STILL CONFIDENT. What's more, two franchisees have filed bankruptcy, and three others have sued. Worst of all, sales remain in a downward spiral. In an Aug. 10 filing, Krispy Kreme said that, for the fiscal quarters ended in April and July, average store sales fell 21% and 18%, respectively. Meanwhile, Krispy Kreme keeps closing stores. The chain, which earlier this year boasted 440 outlets, has shrunk to 349. Small wonder that its shares, which closed on Nov. 22 at $5.45 -- 89% below its 2003 peak -- remain among the more heavily shorted stocks on the Big Board.
Cooper remains upbeat about Krispy Kreme's prospects. In his first interview since his arrival last January, Cooper told BusinessWeek on Nov. 18 that none of the company's short-term challenges was insurmountable. He's confident the current lenders, who stepped forward with $225 million in April, will grant him time to fix the problems even if his auditors can't make enough headway on Krispy Kreme's backlog of missed earnings reports by the December deadline.
"The lenders lent us the money without financials being available," says Cooper. "That gives you a sense of the value they see in Krispy Kreme."
PUSHING COFFEE. Longer term, Cooper remains sure that Krispy Kreme will be a growth stock again, so much so that he agreed to take his "success fee" not in cash, but in 1.2 million warrants, convertible into shares at $7.75 apiece. Cooper says Krispy Kreme has not scratched the surface of what it can achieve overseas. Even in the U.S., he sees plenty of room to expand. "We are by no stretch of the imagination approaching the saturation point for our retail outlets," he says.
Still, it's clear that Cooper has lowered Krispy Kreme's once-lofty ambitions. Whereas previous Chief Executive Scott Livengood built expensive 4,000-square-foot "doughnut theaters," as he called them, where patrons could view freshly glazed doughnuts rolling down an assembly line, Cooper's ambitions are much more modest. Franchisees say that current management is looking to build more cost-efficient units that, at 1,500 to 2,000 sq. ft., are more akin to a small doughnut counter.
Franchisees also say that Cooper & Co. intend to promote the sale of coffee, a high-margin item that accounts for 50% of Dunkin' Donuts' revenues but just 10% at Krispy Kreme. "Things have finally started moving in the right direction," says John C. Metz, a Pennsylvania franchisee and Cooper fan.
"A 10% CHANCE." Still, it's far from certain that Krispy Kreme can ever reclaim its former glory.

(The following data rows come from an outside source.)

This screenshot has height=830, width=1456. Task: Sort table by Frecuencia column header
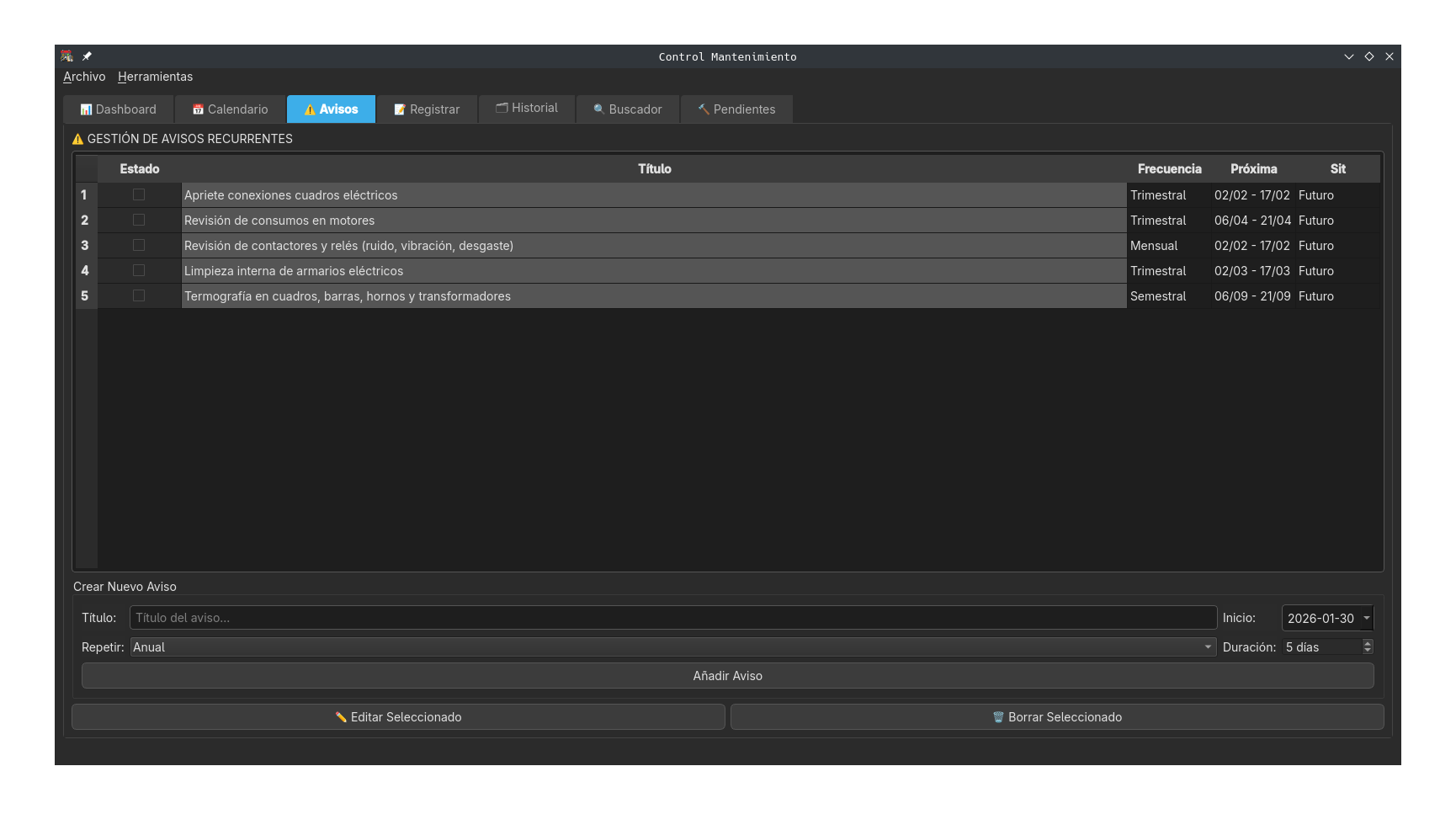coord(1169,169)
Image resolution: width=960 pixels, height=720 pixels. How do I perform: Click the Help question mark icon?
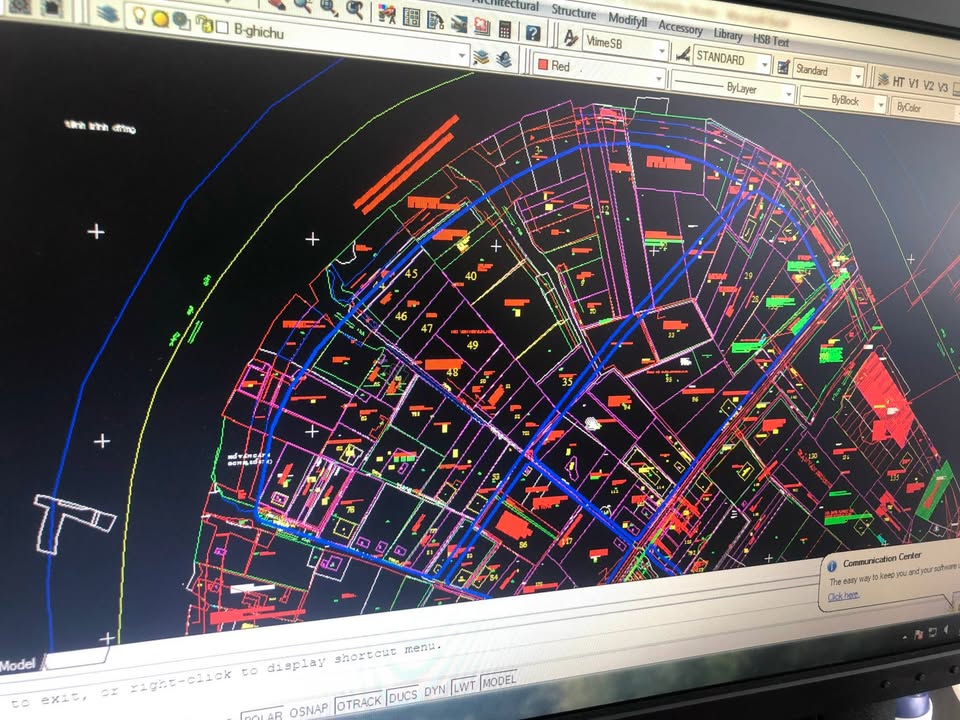[x=533, y=32]
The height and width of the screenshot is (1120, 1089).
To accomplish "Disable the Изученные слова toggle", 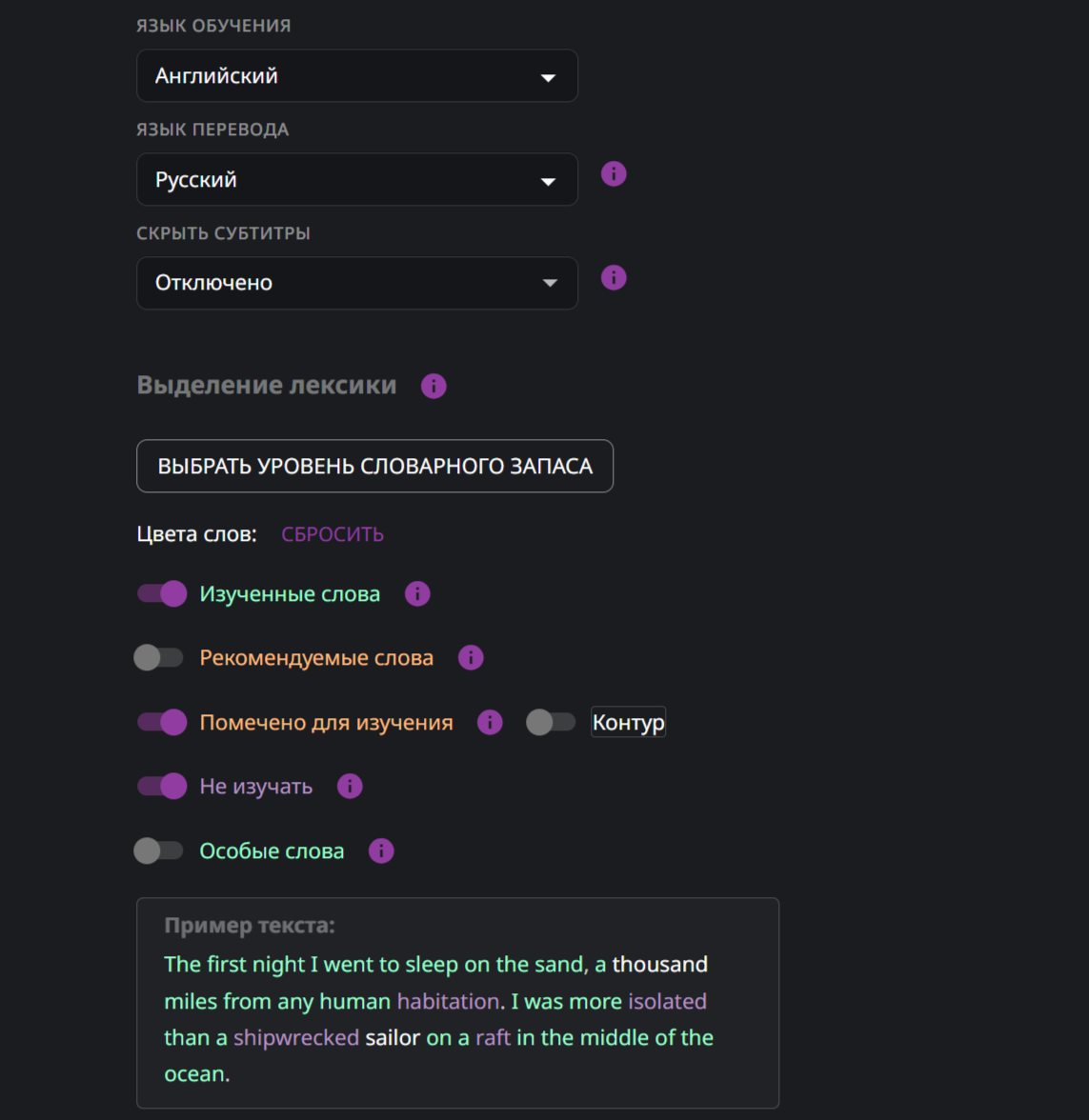I will point(162,594).
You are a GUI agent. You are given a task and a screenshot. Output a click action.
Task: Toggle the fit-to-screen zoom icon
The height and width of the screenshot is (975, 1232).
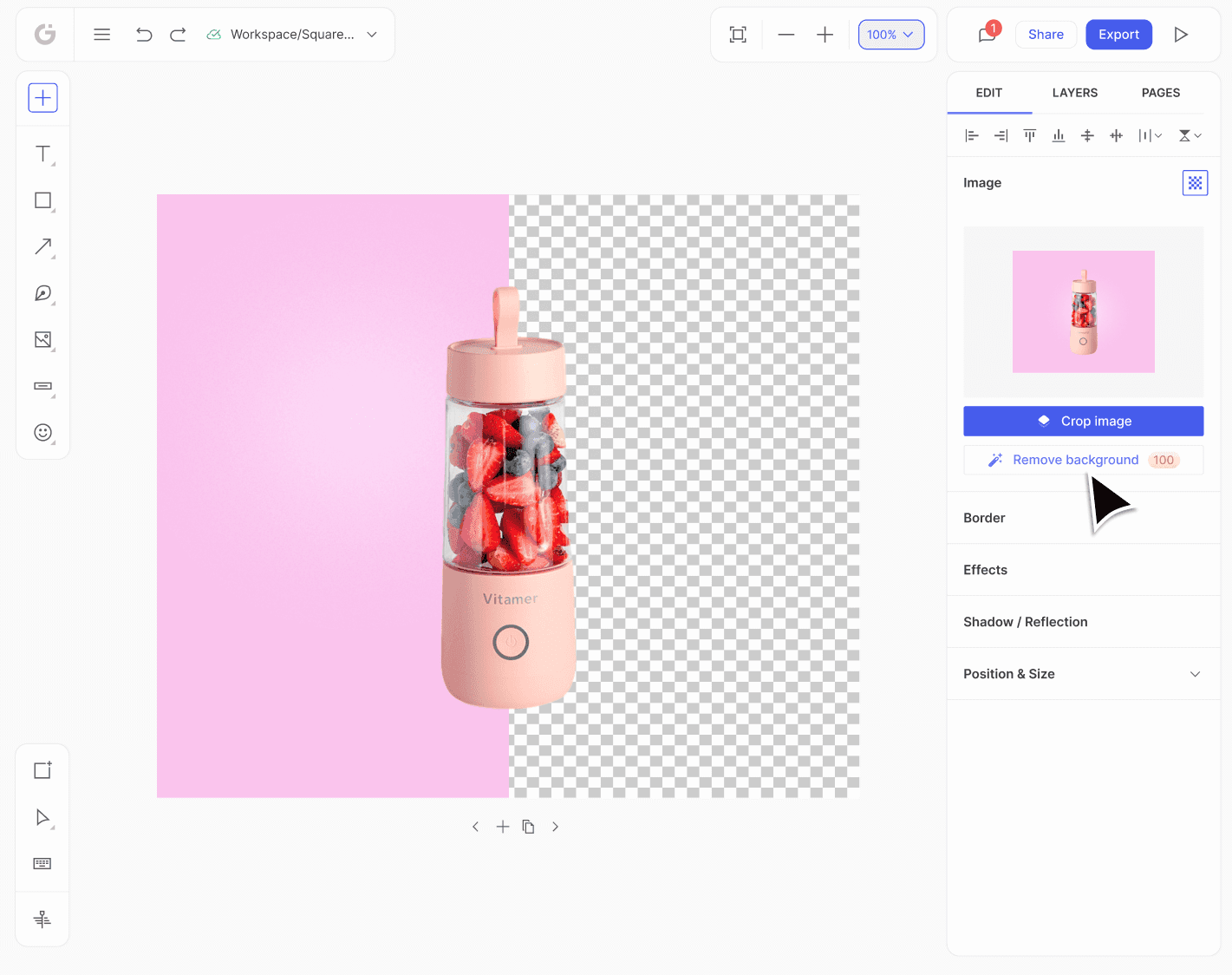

Donn Vickrey, co-founder of Gradient Analytics in Scottsdale, Ariz., and one of the first researchers to set off alarms about Krispy Kreme, estimates the company is generating negligible cash flow from its operations -- a figure somewhere between $15 million and a negative $20 million. He adds that Krispy Kreme could wind up taking a net loss this year of $100 million because of asset write-downs.
More broadly, Harlan Platt, a professor at Northeastern University who studies corporate turnarounds, notes that most highfliers find it difficult to recreate their old growth rate after crashing back to earth. "I give it a 10% chance that Krispy Kreme will ever regain the luster it once had," says Platt. "I put them in the same category as Hard Rock Cafe. They had their moment, but the lines are no longer out the door."